Saturday, May 02, 2009

I00 Best First Lines

Via BigKirk on Twitter:

5 comments:

Graham Powell said...

Glad they got LAST GOOD KISS and NEUROMANCER, but where's Parker?

Toby O'B said...

Just from the immortality it got from Monty Python, I was expecting to see this opening line from Thomas Hardy: "A Saturday afternoon in November was fast approaching the time of twilight when the vast expanse known as Egdon Heath embrowned itself moment by moment."

Didn't spur me to read the novel, but you can't have everything.

Todd Mason said...

The only first rate one new to me was "The sun shone, having no alternative, on the nothing new."--even early on, Beckett had all his buttons.

But I can think of several opening lines better than a sizable majority here, from the likes of Richard Matheson on over to Jorge Luis Borges, and back to John W. Campbell's "The place stank." Hell, I've even had one published.

Anonymous said...

I'm with Graham.
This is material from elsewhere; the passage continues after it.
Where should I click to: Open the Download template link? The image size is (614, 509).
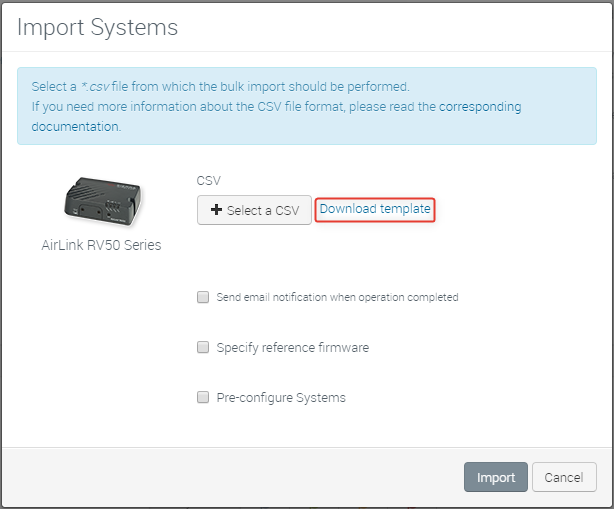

My favorite is #85, the Crumley. If that doesn't make you want to read the book, there's no hope for you.

Jeff

Max Allan Collins said...

Crumley's line is overwrought and also wrong -- it sounds like the bulldog's doing the drinking.

I vote for any of the following Mickey Spillane first lines:

"Nobody ever walked across the bridge, not on a night like this."
ONE LONELY NIGHT

"All I saw was the dame standing there in the glare of the headlights waving her arms like a huge puppet and the curse I spit out filled the car and my own ears."
KISS ME DEADLY

"The guy was dead as hell."
VENGEANCE IS MINE!

"They found me in the gutter."
THE GIRL HUNTERS

Also, from William March's THE BAD SEED:

"Later that summer, when Mrs. Penmark looked back and remembered, when she was caught up in despair so deep that she knew there was no way out, no solution whatever for the circumstances that encompassed her, it seemed to her that June seventh, the day of the Fern Grammar School picnic, was the day of her last happiness, for never since then had she known contentment or felt peace."